In the second meeting on May 11, the Advisory Board addressed the important task of selecting PROM questions. These questions are critical because they help to obtain valuable insights about patients’ health and well-being directly from them – so they must be both appropriate and relevant. In this regard, the Advisory Board decided, for example, to make the questions more resource-based rather than deficit-based in order to make respondents feel more comfortable during the survey. Similarly, specific items we suggested – on mobility, for example – were omitted because they were perceived as not generally applicable. For example, in the question about being able to drive a car. In addition, other topics were identified for inclusion in the questionnaire – such as the question about pets or sexuality.

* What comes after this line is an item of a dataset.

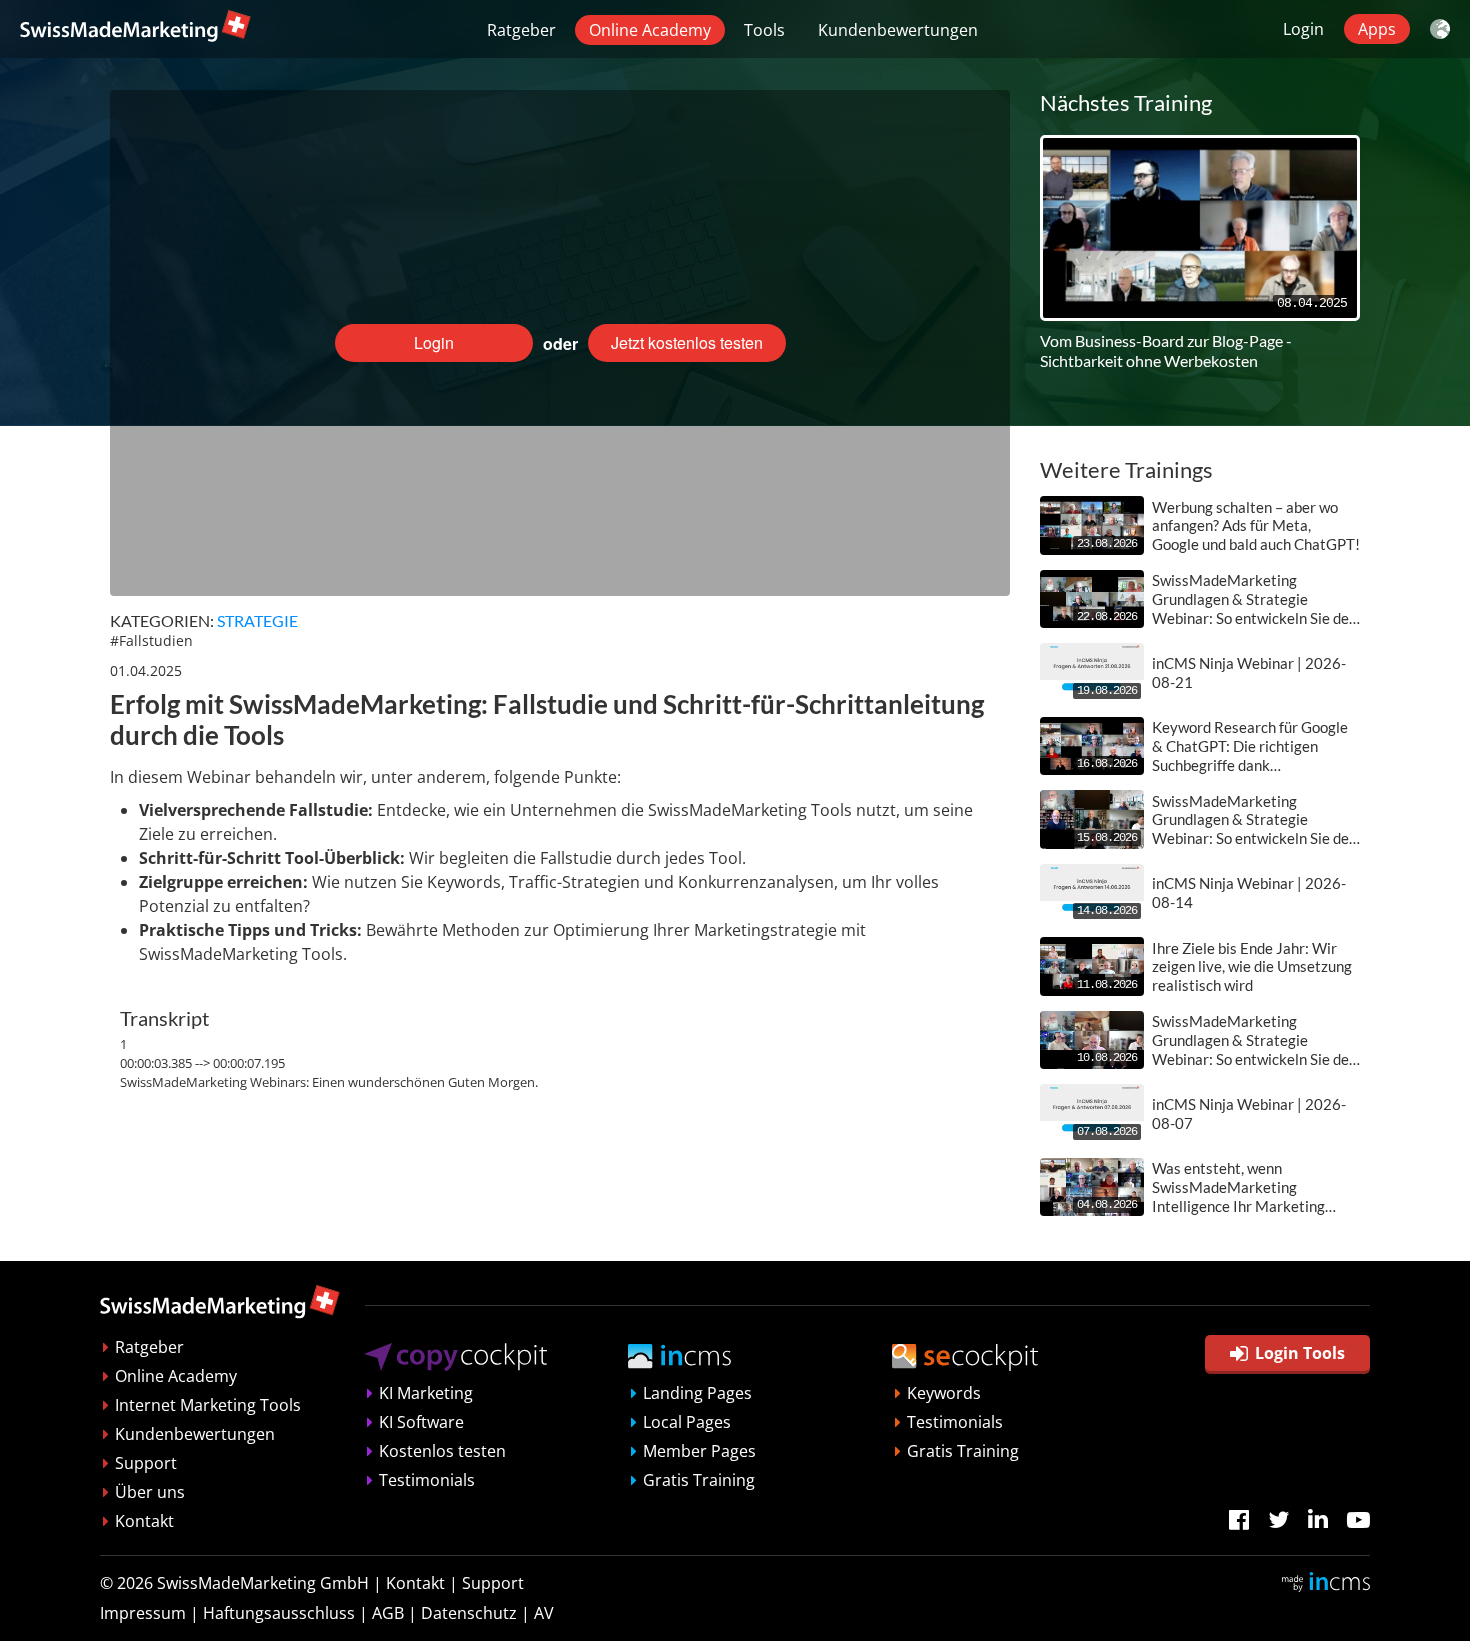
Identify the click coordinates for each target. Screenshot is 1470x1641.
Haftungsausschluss (279, 1613)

In the second half of the meeting, we tried to work together to determine the social role and identity of the assistance system to ensure that it was designed to be user-friendly and appropriate to the context. The question of identity, that is, what should distinguish the system as an artificial agent (so to the question of external appearance: animal, human, or robot?), was the more difficult of the two questions. It should also be competent, but also appealing and cute so that patients can establish an emotional connection. After a thorough discussion, it was decided to come back to this question at a later stage – based on concrete examples. Regarding the social role of the agent, i.e. whether it should act as an expert or as a friend, the patient advisory board voted more clearly for the role of the befriendet doctor. The doctor friend is characterized by having great competence in the medical field and thus also the questionnaire, but at the same time she should not appear in a purely institutional role in the conversation with the patient, but rather as a befriendet person who can also communicate on an informal – more familiar – level.

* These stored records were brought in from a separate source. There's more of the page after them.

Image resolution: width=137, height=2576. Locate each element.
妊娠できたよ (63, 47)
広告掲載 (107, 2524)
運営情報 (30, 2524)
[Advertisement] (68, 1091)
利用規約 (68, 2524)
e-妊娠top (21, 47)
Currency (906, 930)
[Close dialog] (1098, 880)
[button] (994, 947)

At this point, we would like to express a special thanks to Ms. Ringfort-Felner, who provided us with role cards for assistance systems, which we were allowed to use in our session. Interested readers can find the underlying NordiCHI publication here, a link to the working group in Siegen here.

The meeting ended with a dinner together in a friendly atmosphere. We are looking forward to meeting again in the online format to follow up on the decisions initiated!